**REQUIRED ACTION**
Word for word, repeat the data; no picture should appear in the result.

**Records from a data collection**
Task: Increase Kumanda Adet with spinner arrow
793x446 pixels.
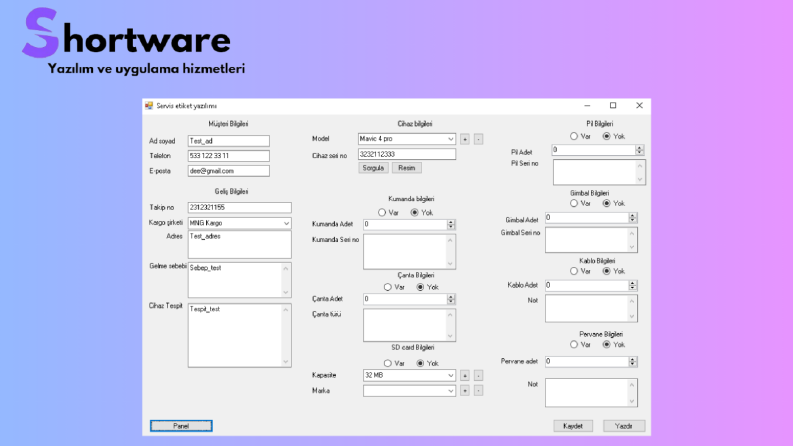Action: point(451,222)
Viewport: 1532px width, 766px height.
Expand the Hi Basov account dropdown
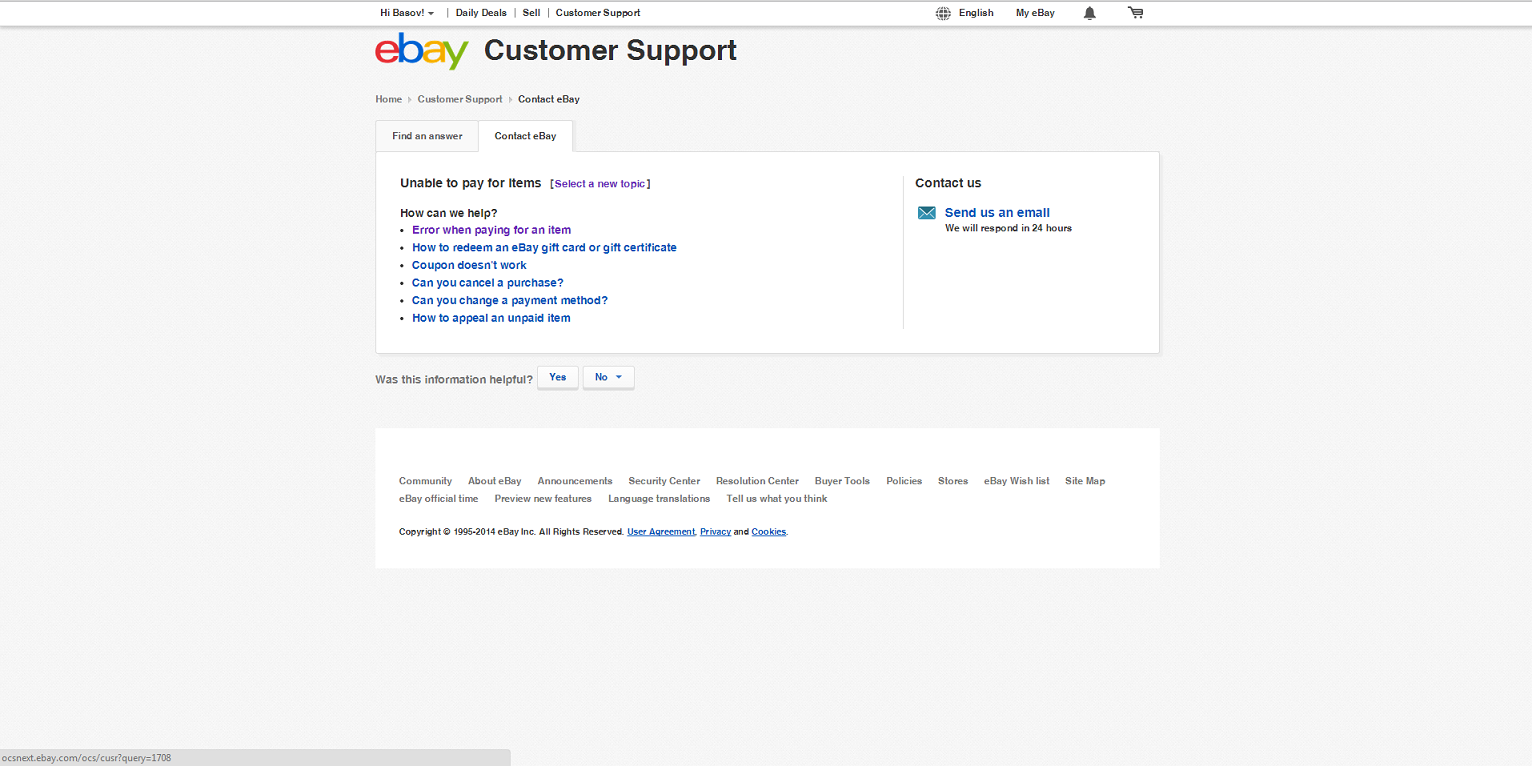coord(407,13)
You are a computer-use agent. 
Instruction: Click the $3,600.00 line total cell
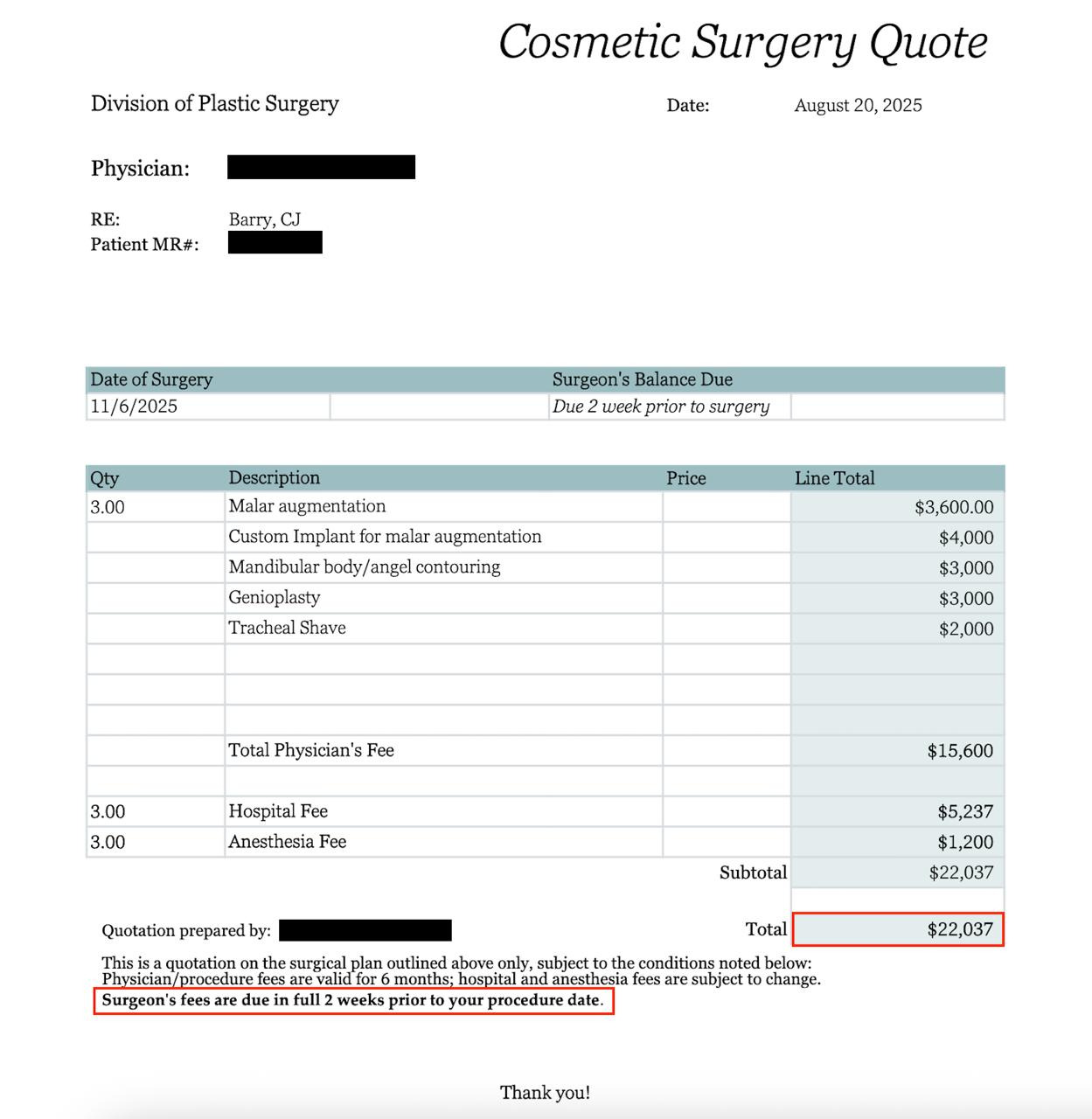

**EXERCISE OUTPUT**
Task: Increase Kumanda Adet with spinner arrow
793x446 pixels.
Action: point(451,222)
Viewport: 1532px width, 766px height.
Expand the Hi Basov account dropdown
coord(407,13)
You are a computer-use agent. 
Instruction: Click the $3,600.00 line total cell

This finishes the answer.